**WHAT YOU NEED TO DO**
In the listing beneath this line, copy exactly the lines starting with the one containing "Click the word" and going on through the one containing "Instruction: Click the".

* * * * * * *

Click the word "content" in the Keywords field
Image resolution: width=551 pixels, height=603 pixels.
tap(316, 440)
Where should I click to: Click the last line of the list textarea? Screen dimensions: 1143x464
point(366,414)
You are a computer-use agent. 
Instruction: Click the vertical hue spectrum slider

* * * * * * *

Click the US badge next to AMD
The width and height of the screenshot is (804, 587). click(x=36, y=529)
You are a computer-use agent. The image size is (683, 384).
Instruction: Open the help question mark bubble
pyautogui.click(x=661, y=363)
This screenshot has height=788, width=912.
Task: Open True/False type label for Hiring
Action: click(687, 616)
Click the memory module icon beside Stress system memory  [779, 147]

* * * * * * *

**ANSWER TO THIS EXERCISE**
Click the word "content" in the Keywords field
Image resolution: width=551 pixels, height=603 pixels.
tap(316, 440)
Where should I click to: Click the last line of the list textarea? Screen dimensions: 1143x464
point(366,414)
You are a computer-use agent. 
Instruction: Click the vertical hue spectrum slider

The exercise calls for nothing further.